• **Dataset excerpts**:

"""

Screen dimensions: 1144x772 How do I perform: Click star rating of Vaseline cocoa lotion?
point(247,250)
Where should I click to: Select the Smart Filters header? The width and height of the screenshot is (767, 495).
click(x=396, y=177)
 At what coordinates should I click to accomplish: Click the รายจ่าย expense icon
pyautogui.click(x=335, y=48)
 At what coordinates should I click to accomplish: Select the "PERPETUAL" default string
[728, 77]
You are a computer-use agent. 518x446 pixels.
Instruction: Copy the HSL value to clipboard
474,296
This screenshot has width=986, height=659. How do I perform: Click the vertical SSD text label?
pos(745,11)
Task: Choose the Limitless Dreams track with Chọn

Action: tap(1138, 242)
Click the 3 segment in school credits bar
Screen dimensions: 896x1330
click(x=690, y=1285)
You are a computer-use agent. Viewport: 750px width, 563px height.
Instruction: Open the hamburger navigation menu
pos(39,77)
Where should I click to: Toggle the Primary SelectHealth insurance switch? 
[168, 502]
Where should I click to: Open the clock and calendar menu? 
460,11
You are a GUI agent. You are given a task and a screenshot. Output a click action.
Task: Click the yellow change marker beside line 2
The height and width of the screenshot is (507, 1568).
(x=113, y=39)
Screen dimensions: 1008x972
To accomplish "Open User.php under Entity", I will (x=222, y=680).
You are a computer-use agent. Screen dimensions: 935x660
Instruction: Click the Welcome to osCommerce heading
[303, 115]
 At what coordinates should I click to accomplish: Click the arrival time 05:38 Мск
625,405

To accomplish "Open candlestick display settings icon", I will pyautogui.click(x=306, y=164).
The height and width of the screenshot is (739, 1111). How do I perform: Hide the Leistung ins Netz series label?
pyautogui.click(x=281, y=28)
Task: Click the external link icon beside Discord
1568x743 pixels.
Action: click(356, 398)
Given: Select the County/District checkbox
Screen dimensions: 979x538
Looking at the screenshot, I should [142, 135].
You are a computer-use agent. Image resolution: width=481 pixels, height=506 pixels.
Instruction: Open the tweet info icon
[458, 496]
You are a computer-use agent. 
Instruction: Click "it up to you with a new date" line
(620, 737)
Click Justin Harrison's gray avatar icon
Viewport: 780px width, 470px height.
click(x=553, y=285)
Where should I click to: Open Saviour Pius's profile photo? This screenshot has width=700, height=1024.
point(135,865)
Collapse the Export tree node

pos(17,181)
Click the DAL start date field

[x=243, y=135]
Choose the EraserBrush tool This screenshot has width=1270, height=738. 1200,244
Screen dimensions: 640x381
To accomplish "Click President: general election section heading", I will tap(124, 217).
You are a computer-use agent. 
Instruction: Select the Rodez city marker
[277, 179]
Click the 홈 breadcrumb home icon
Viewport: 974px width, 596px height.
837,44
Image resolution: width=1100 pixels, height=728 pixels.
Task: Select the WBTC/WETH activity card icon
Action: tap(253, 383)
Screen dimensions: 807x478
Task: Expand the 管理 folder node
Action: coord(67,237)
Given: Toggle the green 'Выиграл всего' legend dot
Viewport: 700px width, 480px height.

"""

Look through the entries for the string "computer". Every line that has it belongs in the answer.

• **Task answer**:
You are a computer-use agent. 518x446 pixels.
You are a computer-use agent. Viewport: 750px width, 563px height.
You are a computer-use agent. Screen dimensions: 935x660
You are a computer-use agent. Image resolution: width=481 pixels, height=506 pixels.
You are a computer-use agent. 
You are a computer-use agent. 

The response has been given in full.